APPENDIX 4. A MEMORIAL PRESENTED BY LIU HSIU, BY ORDER OF HIS IMPERIAL MAJESTY THE EMPEROR, ON THE "BOOK OF WONDERS BY LAND AND SEA."
APPENDIX 5. AFTER PREFACE TO THE "BOOK OF WONDERS BY LAND AND SEA."
APPENDIX 6. EXTRACTS FROM "SOCIAL LIFE OF THE CHINESE,"
APPENDIX 7. EXTRACTS FROM THE "PAN TSAOU KANG MU."
APPENDIX 8. EXTRACT FROM THE "YUEN KEEN LEI HAN."
APPENDIX 9. APPENDIX TO THE CHAPTER ON THE SEA-SERPENT
Mythical Monsters
By
Charles Gould
WITHNINETY-THREEILLUSTRATIONS
1886
© David De Angelis 2017 – all rights reserved
THE FUNG WANG. ACCORDING TO FANG HENG.
THE Author has to express his great obligations to many gentlemen who have assisted him in the preparation of this volume, either by affording access to their libraries, or by furnishing or revising translations from the Chinese, &c.; and he must especially tender them to J. Haas, Esq., the Austro-Hungarian Vice-Consul at Shanghai, to Mr. Thomas Kingsmill and the Rev. W. Holt of Shanghai, to Mr. Falconer of HongKong, and to Dr. N. B. Dennys of Singapore.
For the sake of uniformity, the author has endeavoured to reduce all the romanised representations of Chinese sounds to the system adopted by S. W. Williams, whose invaluable dictionary is the most available one for students. No alteration, however, has been made when quotations from eminent sinologues like Legge have been inserted.
Should the present volume prove sufficiently interesting to attract readers, a second one will be issued at a future date, in continuation of the subject.
June, 1884.
NOTE BY THE PUBLISHERS.
THE Publishers think it right to state that, owing to the Author's absence in China, the work has not had the advantage of his supervision in its passage through the press. It is also proper to mention that the MS. left the Author's hands eighteen months ago.
13, WATERLOO PLACE. S.W.
January, 1886.
IT would have been a bold step indeed for anyone, some thirty years ago, to have thought of treating the public to a collection of stories ordinarily reputed fabulous, and of claiming for them the consideration due to genuine realities, or to have advocated tales, time-honoured as fictions, as actual facts; and those of the nursery as being, in many instances, legends, more or less distorted, descriptive of real beings or events.
Now-a-days it is a less hazardous proceeding.
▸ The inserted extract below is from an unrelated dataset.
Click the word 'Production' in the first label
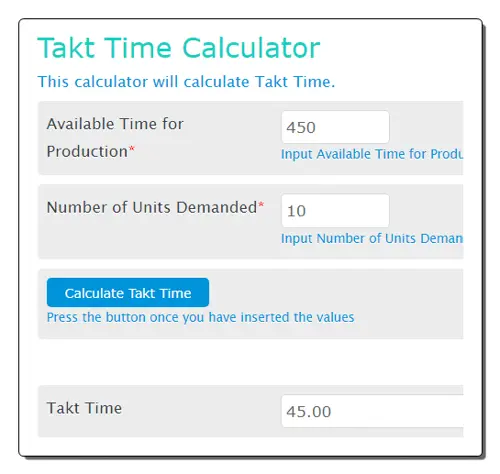Image resolution: width=500 pixels, height=474 pixels. 87,152
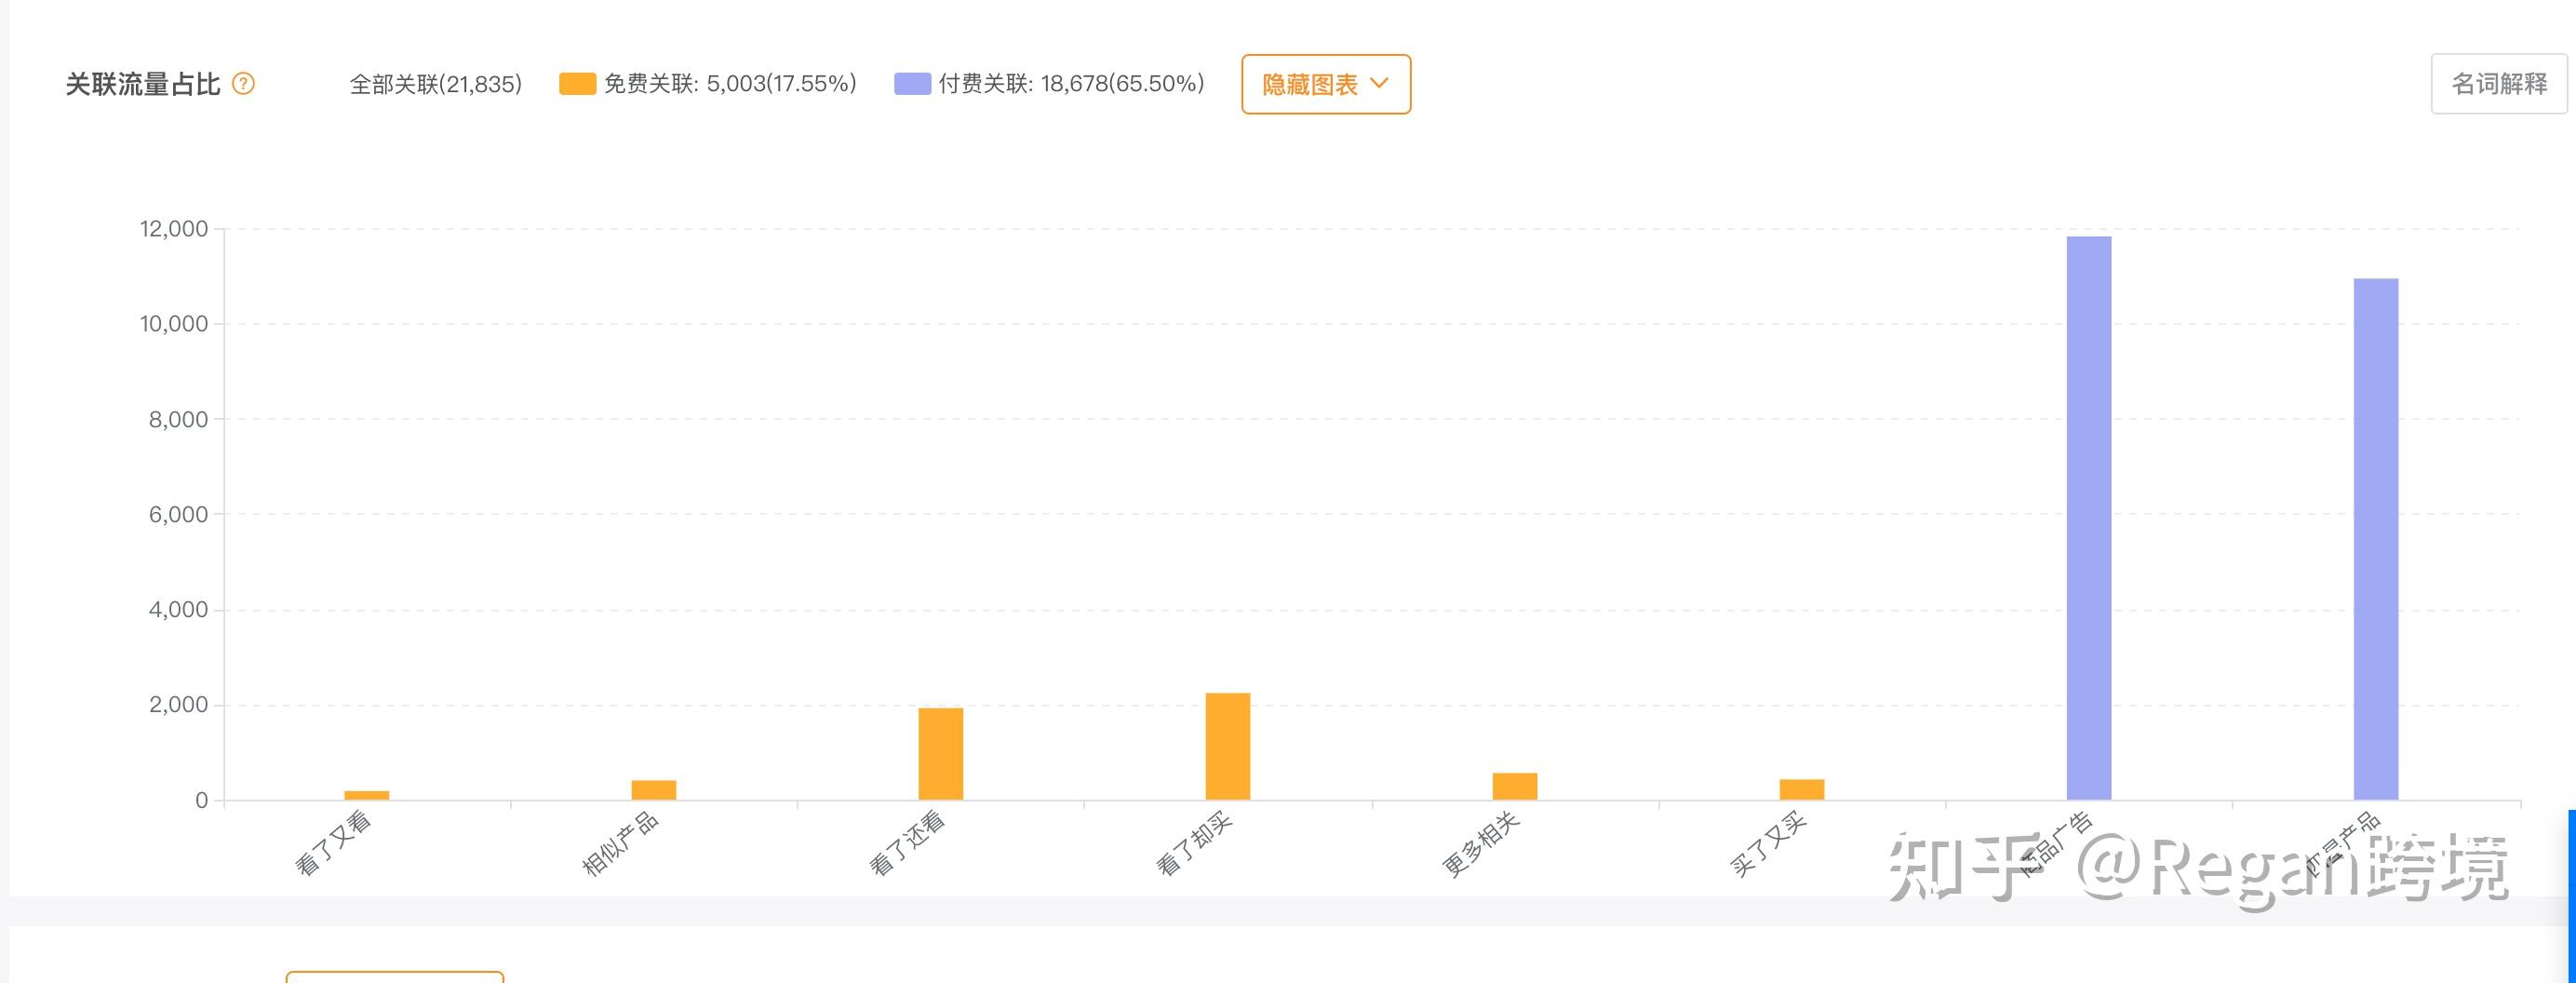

The great era of advanced opinion, initiated by Darwin, which has seen, in the course of a few years, a larger progress in knowledge in all departments of science than decades of centuries preceding it, has, among other changes, worked a complete revolution in the estimation of the value of folk-lore; and speculations on it, which in the days of our boyhood would have been considered as puerile, are now admitted to be not merely interesting but necessary to those who endeavour to gather up the skeins of unwritten history, and to trace the antecedents and early migrations from parent sources of nations long since alienated from each other by customs, speech, and space.
I have, therefore, but little hesitation in gravely proposing to submit that many of the so-called mythical animals, which throughout long ages and in all nations have been the fertile subjects of fiction and fable, come legitimately within the scope of plain matter-of-fact Natural History, and that they may be considered, not as the outcome of exuberant fancy, but as creatures which really once existed, and of which, unfortunately, only imperfect and inaccurate descriptions have filtered down to us, probably very much refracted, through the mists of time.
I propose to follow, for a certain distance only, the path which has been pursued in the treatment of myths by mythologists, so far only, in fact, as may be necessary to trace out the homes and origin of those stories which in their later dress are incredible; deviating from it to dwell upon the possibility of their having preserved to us, through the medium of unwritten Natural History, traditions of creatures once co-existing with man, some of which are so weird and terrible as to appear at first sight to be impossible. I propose stripping them of those supernatural characters with which a mysteriously implanted love of the wonderful has invested them, and to examine them, as at the present day we are fortunately able to do, by the lights of the modern sciences of Geology, Evolution, and Philology.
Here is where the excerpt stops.